Storage Spaces again

Came across this, admittedly old, discussion about Storage Spaces http://www.eightforums.com/general-support/15887-storage-spaces-questions.html

The fun starts at around post #4, with a real good piece of advice - your setting up a large drive system, read a LOT before committing your data to it for good.

Then the discussion touches the Drive Extender briefly. Storage Spaces is not Drive Extender. Indeed it is not. Storage Spaces is arguably more fragile, and undoubtedly Storage Spaces is more difficult to recover once failed. Way more difficult, I'd venture to say.

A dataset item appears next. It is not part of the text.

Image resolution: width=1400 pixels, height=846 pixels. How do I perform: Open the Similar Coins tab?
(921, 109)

Then, around post #8, virtual machines come up. The common misconception is that recovery from storage system failures can be practiced with virtual machines. You'd better not. Virtual machines are good for modeling and training some normal operations of a storage system, but they are abysmal in reproducing storage behavior in failures.

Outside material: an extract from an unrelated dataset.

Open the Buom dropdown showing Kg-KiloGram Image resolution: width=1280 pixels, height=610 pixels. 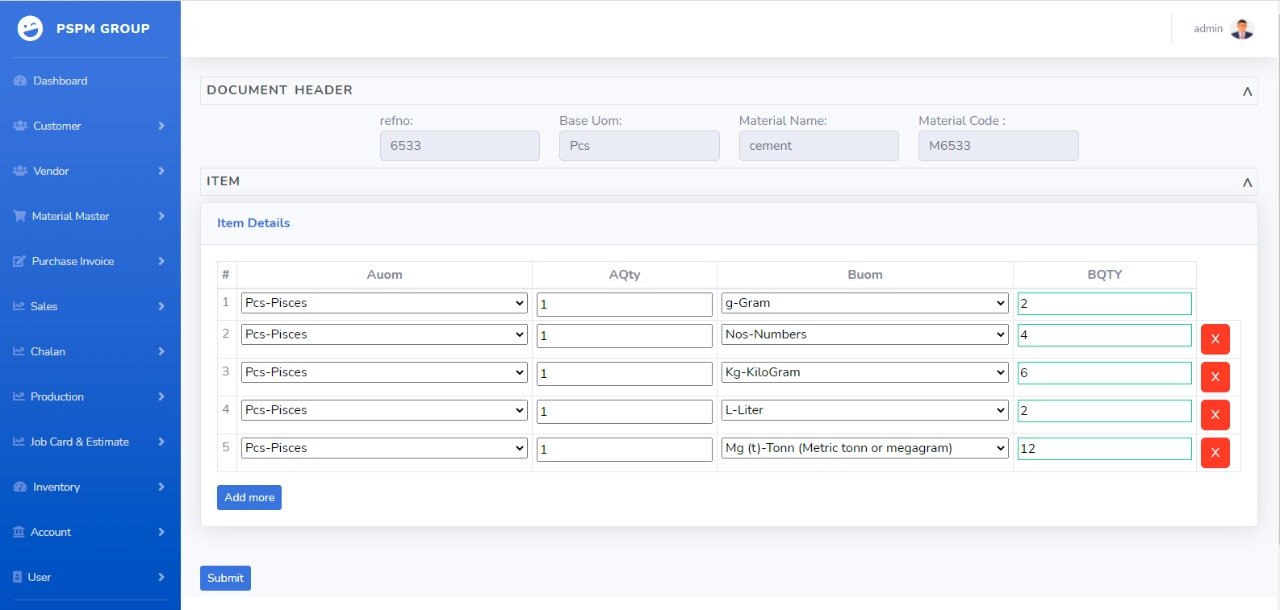pos(865,372)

In a virtual machine, all hardware is fail-stop. You cannot simulate bad blocks with any fidelity using a virtual machine. The same goes for any kind of hardware problem. Virtual machine cannot have transient errors of its own. The only situation you can model with a reasonable accuracy is a complete failure of a hard drive (or several of them) on reboot. In real life, you get all kinds of unadulterated hardware problems: timeouts, bad sectors, power transients, defective cables, stuck fans and overheat. At the end of the day, what matters is the response of the storage system to an endless list of real-world, real-hardware problems, and none of these you can reproduce with a virtual machine.